Wednesday PM June 6th, 2007

BP contract worker electrocuted on the job...ExxonMobil must compensate New Jersey for lost recreational opportunities from waterfront contamination...Dell plans to cut its global carbon emissions by 15 percent in five years...

BP says a contract worker at the British oil giant's Texas City refinery has died on the job. The worker's name hasn't been released yet. BP says he worked for Amex Electrical Services and was electrocuted Tuesday while working on an idle unit being reconditioned for a restart. BP says it immediately began an investigation and notified authorities--including the U.S. Occupational Safety and Health Administration. OSHA has six months to investigate. The Texas City refinery was the site of a 2005 explosion that killed 15 people and injured 170. That was the worst U.S. industrial accident since 1990.


ExxonMobil is dealt a legal setback by a New Jersey appeals court. The court says the Irving-based oil company must compensate New Jersey for lost recreational opportunities stemming from contamination at waterfront refineries. ExxonMobil has been implementing a cleanup since 1991. But state environmental regulators say the company should also pay for the loss of natural resource uses due to pollution at its Linden and Bayonne refineries. Those uses include fishing and bird-watching. The appeals court says the case is the first time New Jersey courts have considered damages for the loss of use of natural resources because of pollution under New Jersey's Spill Compensation and Control Act.

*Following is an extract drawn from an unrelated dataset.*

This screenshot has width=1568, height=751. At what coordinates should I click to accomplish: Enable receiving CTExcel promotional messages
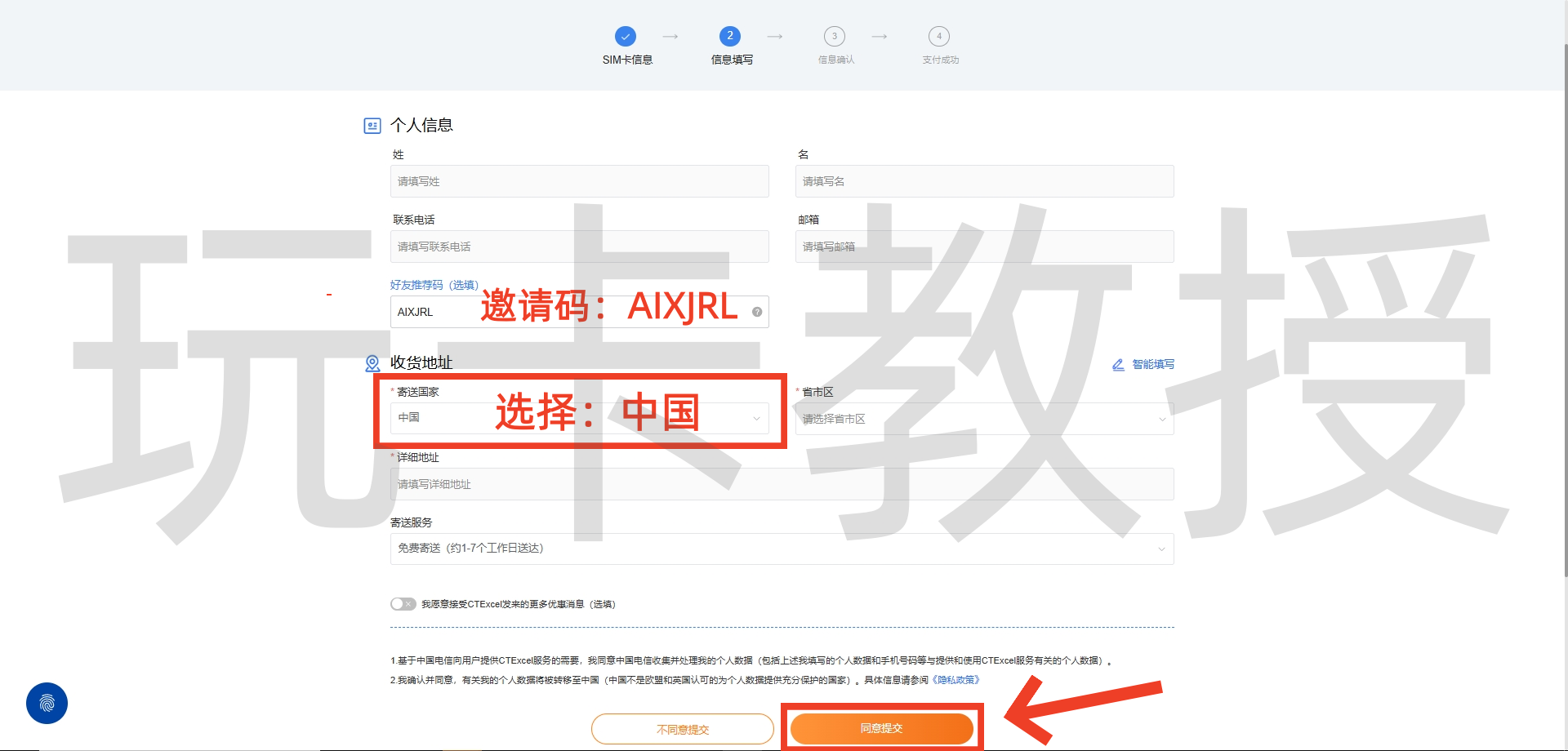pos(402,603)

Cyclone Gonu has left its mark on Oman's coast and is now expected to make landfall in southeastern Iran. In Oman, the storm's fierce winds and torrential rains forced thousands of people from their homes. It's also causing headaches for oil suppliers. The storm has caused raging seas that prevented tankers from sailing from ports in Oman. An oil official says as a result, Oman's oil exports have been effectively shut down. To the north, officials have suspended refueling and supply operations at a port in the United Arab Emirates. However, a Gulf Agency official says in spite of strong winds and huge waves, a few ships are sailing through the nearby Strait of Hormuz. About one-fifth of the world's oil passes through the narrow waterway. Forecasters say as of late morning, the storm's maximum winds had dropped to about 80 miles-an-hour.

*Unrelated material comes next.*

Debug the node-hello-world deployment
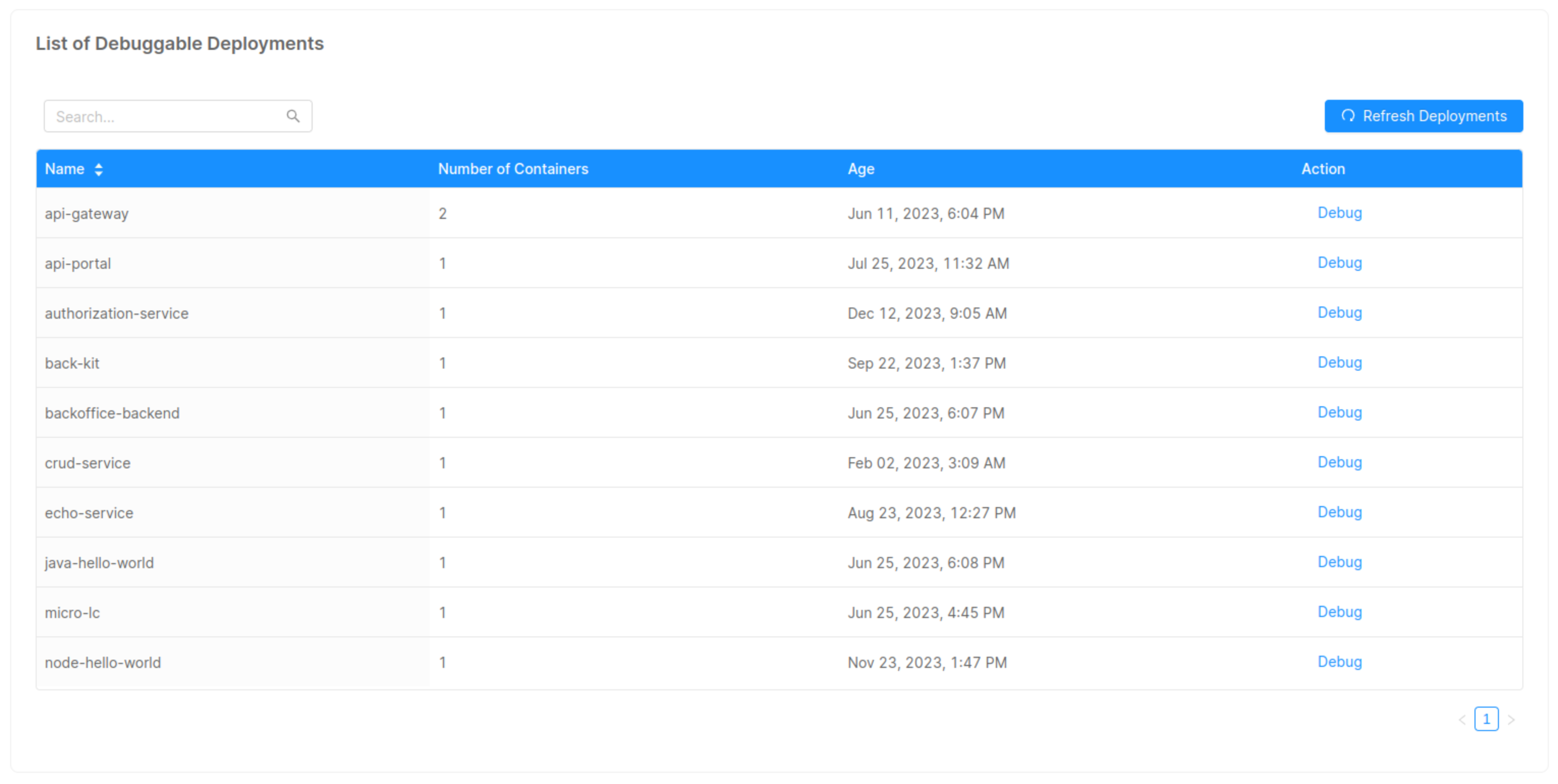The image size is (1558, 784). [1340, 662]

Round Rock-based Dell says it plans to cut its global carbon emissions by 15 percent by 2012. Dell says it plans to become the world's most environmentally-friendly technology company. The number-two personal computer maker says it's asking its suppliers to provide data on greenhouse gas emissions, and will work with the companies to reduce those levels.


The heads of U.S. auto companies have been making their case before Congressional leaders looking for ways help motorists deal with gas prices that have topped $3 a gallon. Top officials with Ford, GM and Chrysler are trying to get lawmakers to revisit a plan to increase fuel efficiency standards. They say the increases could hurt their businesses. They're also discussing the impact of health care, trade and energy policies on their companies. GM Chairman Rick Wagoner says that while an increase in the cafe standard seems likely, the industry wants congress to fix the "real problems,'' too. Next week, the Senate is expected to consider a plan to raise the corporate average fuel economy standards for vehicles. The proposal would raise the standards to a fleet average of 35 miles per gallon for cars and trucks by 2020—an increase of about ten miles per gallon. The automakers discussed the impact the provision could have on health care, trade and energy policies for their companies. They urged lawmakers to consider alternatives.


The Federal Trade Commission will sue to try to prevent natural foods grocer Whole Foods Market from acquiring competing Wild Oats markets. The lawsuit is expected to argue the marketplace is defined by natural and organic food stores and not the broader supermarket industry. The FTC confirmed it will seek to block the deal in court. Regulators say if the transaction is allowed to proceed, Austin-based Whole Foods is likely to raise prices and reduce quality and services. The planned purchase comes as the natural food retailers face increasing competition from traditional supermarkets. Whole Foods in February offered to acquire Wild Oats for $565 million. The deal would include assuming about $106 million in debt. Whole Foods has extended the expiration date for its tender offer to June 20th.